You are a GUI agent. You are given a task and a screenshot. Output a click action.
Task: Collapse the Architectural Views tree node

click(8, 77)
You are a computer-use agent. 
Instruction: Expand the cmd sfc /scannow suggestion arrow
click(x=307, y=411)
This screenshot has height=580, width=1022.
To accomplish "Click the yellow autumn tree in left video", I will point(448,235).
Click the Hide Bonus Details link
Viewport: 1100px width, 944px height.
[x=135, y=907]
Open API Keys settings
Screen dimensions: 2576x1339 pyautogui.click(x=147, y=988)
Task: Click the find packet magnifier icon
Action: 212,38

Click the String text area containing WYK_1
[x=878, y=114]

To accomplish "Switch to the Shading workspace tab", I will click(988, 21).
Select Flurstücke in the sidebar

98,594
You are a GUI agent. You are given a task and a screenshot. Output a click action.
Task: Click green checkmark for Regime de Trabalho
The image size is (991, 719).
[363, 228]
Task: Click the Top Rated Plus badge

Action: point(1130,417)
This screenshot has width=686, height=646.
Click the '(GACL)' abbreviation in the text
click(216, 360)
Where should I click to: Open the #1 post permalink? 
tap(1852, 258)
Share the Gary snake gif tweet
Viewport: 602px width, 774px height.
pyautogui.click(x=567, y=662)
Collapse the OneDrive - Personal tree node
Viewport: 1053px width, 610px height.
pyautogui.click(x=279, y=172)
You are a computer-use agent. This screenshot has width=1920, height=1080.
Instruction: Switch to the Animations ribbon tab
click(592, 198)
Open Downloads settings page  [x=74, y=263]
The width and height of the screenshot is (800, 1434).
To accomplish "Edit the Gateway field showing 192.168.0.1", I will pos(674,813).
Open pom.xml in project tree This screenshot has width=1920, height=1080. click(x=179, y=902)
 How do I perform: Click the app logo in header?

* * * * * * *

*SHORT EXERCISE:* Could you render every line of the records above as a JSON list of strings, one string per line, with blank lines omitted?

*FINISHED ANSWER:*
[
  "You are a GUI agent. You are given a task and a screenshot. Output a click action.",
  "Task: Collapse the Architectural Views tree node",
  "click(8, 77)",
  "You are a computer-use agent. ",
  "Instruction: Expand the cmd sfc /scannow suggestion arrow",
  "click(x=307, y=411)",
  "This screenshot has height=580, width=1022.",
  "To accomplish \"Click the yellow autumn tree in left video\", I will point(448,235).",
  "Click the Hide Bonus Details link",
  "Viewport: 1100px width, 944px height.",
  "[x=135, y=907]",
  "Open API Keys settings",
  "Screen dimensions: 2576x1339 pyautogui.click(x=147, y=988)",
  "Task: Click the find packet magnifier icon",
  "Action: 212,38",
  "Click the String text area containing WYK_1",
  "[x=878, y=114]",
  "To accomplish \"Switch to the Shading workspace tab\", I will click(988, 21).",
  "Select Flurstücke in the sidebar",
  "98,594",
  "You are a GUI agent. You are given a task and a screenshot. Output a click action.",
  "Task: Click green checkmark for Regime de Trabalho",
  "The image size is (991, 719).",
  "[363, 228]",
  "Task: Click the Top Rated Plus badge",
  "Action: point(1130,417)",
  "This screenshot has width=686, height=646.",
  "Click the '(GACL)' abbreviation in the text",
  "click(216, 360)",
  "Where should I click to: Open the #1 post permalink? ",
  "tap(1852, 258)",
  "Share the Gary snake gif tweet",
  "Viewport: 602px width, 774px height.",
  "pyautogui.click(x=567, y=662)",
  "Collapse the OneDrive - Personal tree node",
  "Viewport: 1053px width, 610px height.",
  "pyautogui.click(x=279, y=172)",
  "You are a computer-use agent. This screenshot has width=1920, height=1080.",
  "Instruction: Switch to the Animations ribbon tab",
  "click(592, 198)",
  "Open Downloads settings page  [x=74, y=263]",
  "The width and height of the screenshot is (800, 1434).",
  "To accomplish \"Edit the Gateway field showing 192.168.0.1\", I will pos(674,813).",
  "Open pom.xml in project tree This screenshot has width=1920, height=1080. click(x=179, y=902)",
  " How do I perform: Click the app logo in header?"
]